Por Folha de São Paulo

01/03/2021 20h34 — em
Arte e Cultura



BRUXELAS, BÉLGICA (FOLHAPRESS) - Parecia um diálogo interessante entre duas jovens revelações. A escritora e poeta holandesa não binária Marieke Lucas Rijneveld, que aos 29 anos se tornou a mais jovem pessoa a receber o importante prêmio Booker Internacional, traduziria para sua língua natal poemas da americana Amanda Gorman -que, aos 22, ganhou projeção ao declamar "The Hill We Climb" (a colina que subimos) na posse do presidente americano, Joe Biden.

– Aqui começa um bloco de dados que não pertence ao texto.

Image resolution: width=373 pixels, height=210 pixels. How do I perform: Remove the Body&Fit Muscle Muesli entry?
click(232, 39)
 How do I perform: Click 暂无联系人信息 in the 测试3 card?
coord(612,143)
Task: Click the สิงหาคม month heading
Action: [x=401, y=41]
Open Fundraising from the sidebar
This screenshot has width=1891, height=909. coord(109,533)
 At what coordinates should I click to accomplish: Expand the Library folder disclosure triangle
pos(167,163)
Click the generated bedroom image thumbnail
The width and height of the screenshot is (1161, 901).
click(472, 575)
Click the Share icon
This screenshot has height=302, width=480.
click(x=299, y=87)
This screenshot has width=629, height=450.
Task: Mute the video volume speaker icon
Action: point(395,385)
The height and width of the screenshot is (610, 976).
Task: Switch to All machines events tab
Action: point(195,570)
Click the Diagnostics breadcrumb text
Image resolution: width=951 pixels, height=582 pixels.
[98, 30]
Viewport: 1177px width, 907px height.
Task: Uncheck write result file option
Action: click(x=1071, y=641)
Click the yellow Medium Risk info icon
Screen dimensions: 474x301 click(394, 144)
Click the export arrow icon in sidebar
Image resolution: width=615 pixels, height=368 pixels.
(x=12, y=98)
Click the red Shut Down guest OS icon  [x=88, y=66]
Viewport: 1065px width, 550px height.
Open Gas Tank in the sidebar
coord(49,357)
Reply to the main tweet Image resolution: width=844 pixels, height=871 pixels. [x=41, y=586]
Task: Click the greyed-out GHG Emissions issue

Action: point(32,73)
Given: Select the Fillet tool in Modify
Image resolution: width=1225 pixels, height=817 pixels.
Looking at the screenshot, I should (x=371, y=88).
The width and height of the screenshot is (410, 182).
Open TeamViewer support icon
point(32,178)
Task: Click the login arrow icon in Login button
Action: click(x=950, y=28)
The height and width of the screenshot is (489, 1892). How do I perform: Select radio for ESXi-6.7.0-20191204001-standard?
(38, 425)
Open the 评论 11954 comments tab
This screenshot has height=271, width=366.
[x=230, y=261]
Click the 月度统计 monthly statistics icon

A escolha agradou a Gorman, segundo a editora holandesa Meulenhoff. A única exigência feita pela poeta americana era que o tradutor tivesse um relacionamento pessoal com sua poesia, em estilo e tom. Mas o projeto acabou na sexta (26), quando a holandesa desistiu da empreitada, após uma onda de críticas por ser uma branca traduzindo a obra de uma negra.

"Estou chocada com o tumulto em torno do meu envolvimento na divulgação da mensagem de Amanda Gorman, mas entendo que as pessoas se consideram magoadas", escreveu em rede social.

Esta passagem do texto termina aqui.